Tyler, the Creator, who was jailed and bailed on charges of inciting a riot at South by Southwest 2014 after encouraging excluded fans to rush the gate at the Scoot Inn, returns to Austin on Saturday to headline Emo's. "After they ran in, I made sure everyone was fine and I continued the show. Everyone had a great time," he said by phone Tuesday. On new track "Buffalo," the Odd Future MC spits, "Tyler the dark-skin, arrested in Austin. Cops know who I was cause their kid said the show was awesome." Says Tyler: "The irony, to me at least, is that I got arrested over some dumb shit and the cops who were taking my information were like, 'My kid loves your music.'" He declined to say whether the charges were ultimately dropped. Saturday at noon, Tyler hosts a video screening at the Marchesa Hall & Theatre, open to subscribers of his new Golf Media app.
R.I.P. Slim Richey Austin lost a true original last Sunday with the passing of its jazz guitar whisperer, who waltzed off the mortal coil at age 77 due to lymphoma. "He was extremely in-the-moment, as a person and a player," remarked fellow jazzman Elias Haslanger. Richey's free-flowing hollowbody struts enchanted Austin since 1992, anchoring a bevy of bands including Jazz Pharaohs and Jitterbug Vipers. "Nobody played like Slim," said vocalist Kat Edmonson, who cut her teeth alongside Richey in the Kat's Meow. "That voice is gone." Richey is survived by his eternal bandmate Francie Meaux Jeaux, who he married 16 times.

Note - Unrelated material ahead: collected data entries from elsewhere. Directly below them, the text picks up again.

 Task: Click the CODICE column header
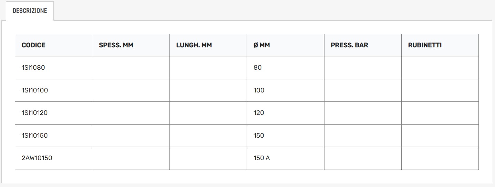[x=33, y=45]
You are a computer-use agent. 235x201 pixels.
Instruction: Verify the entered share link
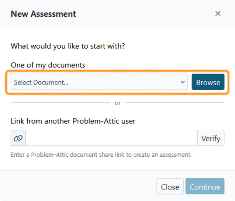coord(211,138)
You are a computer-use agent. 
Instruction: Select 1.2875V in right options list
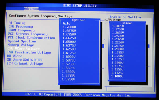click(x=118, y=26)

Flood victims in Wimberly and San Marcos receive a helping hand from local bands tonight (Thursday) at Empire. The Hill Country Flood Relief Concert features performances from Wild Child, Grupo Fantasma, Mother Falcon, Whiskey Shivers, Not in the Face, Wild Bill, Ruby Jane, and more. "The flood was absolutely devastating to thousands of families, and as Texans we need to come together to support our friends and neighbors who lost everything," rallies Wimberley native Kelsey Wilson of Wild Child. Tickets $10; nonperishable food donations are encouraged. 5:30pm.